Rotation-Robust Regression with Convolutional Model Trees
This work addresses rotation robustness in image-based regression for applications like digit recognition, but it is incremental as it builds on existing Convolutional Model Trees with specific modifications.
The paper tackled the problem of making regression models robust to image rotations using Convolutional Model Trees, introducing geometry-aware inductive biases and a deployment-time orientation search, which improved robustness under severe rotations but sometimes harmed performance near canonical orientations.

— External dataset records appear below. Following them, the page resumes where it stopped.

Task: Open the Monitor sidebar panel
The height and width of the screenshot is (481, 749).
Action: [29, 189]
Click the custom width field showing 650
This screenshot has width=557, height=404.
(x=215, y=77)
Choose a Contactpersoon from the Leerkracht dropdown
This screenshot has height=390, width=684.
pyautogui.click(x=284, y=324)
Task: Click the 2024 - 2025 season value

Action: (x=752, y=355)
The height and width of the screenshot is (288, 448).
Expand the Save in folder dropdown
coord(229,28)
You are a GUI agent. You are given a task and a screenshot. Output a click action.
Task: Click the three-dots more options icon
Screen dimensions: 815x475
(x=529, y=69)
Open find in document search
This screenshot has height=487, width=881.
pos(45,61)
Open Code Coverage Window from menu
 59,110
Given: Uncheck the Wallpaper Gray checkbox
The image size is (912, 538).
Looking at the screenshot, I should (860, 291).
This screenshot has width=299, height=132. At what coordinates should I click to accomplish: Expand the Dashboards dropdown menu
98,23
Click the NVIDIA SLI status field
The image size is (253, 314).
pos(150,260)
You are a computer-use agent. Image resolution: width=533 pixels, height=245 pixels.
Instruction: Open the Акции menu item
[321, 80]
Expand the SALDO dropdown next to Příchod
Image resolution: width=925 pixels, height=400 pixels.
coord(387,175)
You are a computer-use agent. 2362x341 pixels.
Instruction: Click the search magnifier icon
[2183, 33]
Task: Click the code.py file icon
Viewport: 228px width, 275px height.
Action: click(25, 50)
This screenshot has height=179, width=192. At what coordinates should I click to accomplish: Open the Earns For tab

We study rotation-robust learning for image inputs using Convolutional Model Trees (CMTs) [1], whose split and leaf coefficients can be structured on the image grid and transformed geometrically at deployment time. In a controlled MNIST setting with a rotation-invariant regression target, we introduce three geometry-aware inductive biases for split directions -- convolutional smoothing, a tilt dominance constraint, and importance-based pruning -- and quantify their impact on robustness under in-plane rotations. We further evaluate a deployment-time orientation search that selects a discrete rotation maximizing a forest-level confidence proxy without updating model parameters. Orientation search improves robustness under severe rotations but can be harmful near the canonical orientation when confidence is misaligned with correctness. Finally, we observe consistent trends on MNIST digit recognition implemented as one-vs-rest regression, highlighting both the promise and limitations of confidence-based orientation selection for model-tree ensembles.